Does anyone know of any canned salmon (for people) that does not have salt added? I shop at Walmart and commissary and haven't seen any.


----------



## whiteleo (Sep 7, 2008)

The only one that I have found is sold at Trader Joes!


----------



## RawFedDogs (Jun 16, 2008)

I can't find any. Wish I could.


----------



## Scarlett_O' (May 19, 2011)

This one says "no salt added". Crown Prince Natural Alaskan Pink Salmon, No Salt Added, 7.5-Ounce Cans (Pack of 12):Amazon:Grocery & Gourmet Food as does this one Wild Sockeye Salmon No Salt Added 5.65 oz Can:Amazon:Health & Personal Care


----------



## Caty M (Aug 13, 2010)

Does it have to be salmon? I feed sardines which I think have a higher amount of O3s and am able to find no salt added, packed in water. Only for the spoiled kitties!


----------



## magicre (Apr 7, 2010)

i too prefer sardines or anchovies or herring for its omega 3s......and as long as it's packed in oil or water..i don't see the harm...

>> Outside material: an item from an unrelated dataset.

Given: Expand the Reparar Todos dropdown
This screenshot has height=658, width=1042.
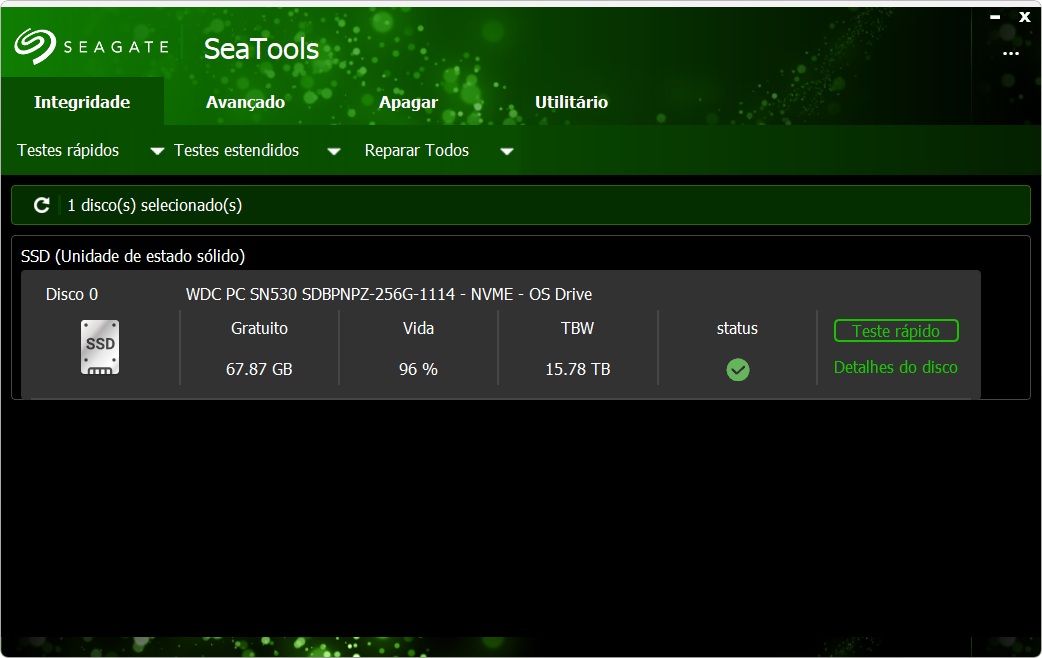Looking at the screenshot, I should 506,151.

although if you could find fresh frozen sardines, herring or anchovies....cheaper than buying fresh from the fish counter..that would be awesome.


----------



## whiteleo (Sep 7, 2008)

Just so everyone realizes the Op is looking for them not for the dogs!


----------



## Caty M (Aug 13, 2010)

No, I think they are looking for canned salmon packed for people instead of canned salmon dog food.. they are probably going to still give it to the dogs or wouldn't post in the kibble/canned section!


----------



## ann g (May 6, 2010)

Yes, I am looking for the dog. He hasn't had anchovies or sardines yet. Is it ok to give them those right from can? I usually give salmon or tuna although he much prefers the salmon. I just hadn't seen any without any added salt.


----------



## 1605 (May 27, 2009)

ann g said:


> Yes, I am looking for the dog. He hasn't had anchovies or sardines yet. Is it ok to give them those right from can? I usually give salmon or tuna although he much prefers the salmon. I just hadn't seen any without any added salt.

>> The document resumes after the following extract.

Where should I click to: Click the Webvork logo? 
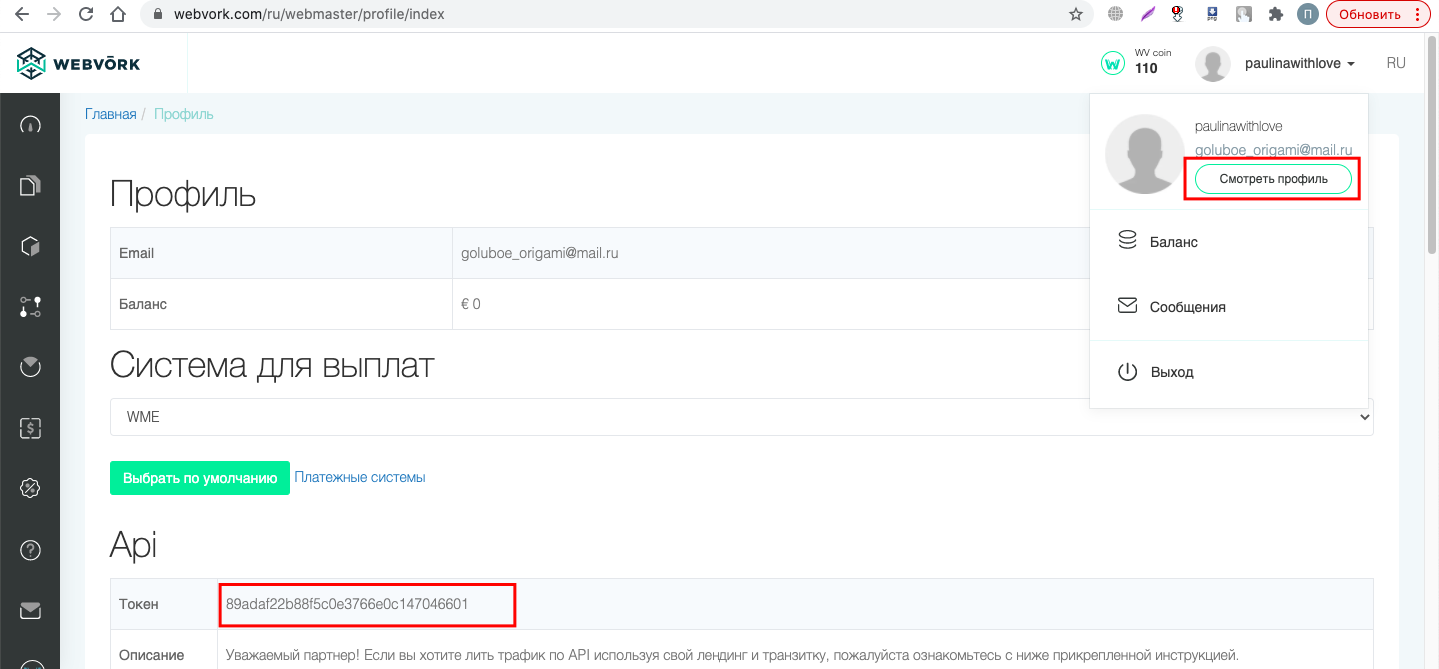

Make sure you're looking at sodium _per serving_ as opposed to total amount of sodium. I use the larger cans of salmon for Zio & he only gets 1/2 a can at a feeding.

Also, if you feel there is too much salt in it you can always give it a bit of a soak in water to draw out some of the salt. 

I get the large tins of salmon from Sam's club & give him the skin & bones as well as the flesh. He really enjoys it. :smile:


----------



## trikerdon (May 14, 2011)

I am just wondering, does the amount of salt in a 7 1/2 oz can of salmon going to really matter? I give Sheba 1 of these in two meals.
I was just at Trader Joe's and they do have cans of salmon/tuna without salt added, but there is still sodium in it (I guess it's natural?) Also it is skinless/boneless.


----------



## Caty M (Aug 13, 2010)

I'd feed mackerel or sardines over salmon, and salmon over tuna. Make sure you get the kind packed in water, not oil. Yes it's fine to feed as is.


----------



## trikerdon (May 14, 2011)

bishopthesheltie said:


> I'd feed mackerel or sardines over salmon, and salmon over tuna. Make sure you get the kind packed in water, not oil. Yes it's fine to feed as is.


I actually feed sardines, salmon and tuna all packed in water. Haven't tried mackerel yet though. I feed the fish once a week. I purchased some Unscented Sardine-Anchovy Oil for Dogs or Cats from Amazon.com and give her this on most of her meals.


----------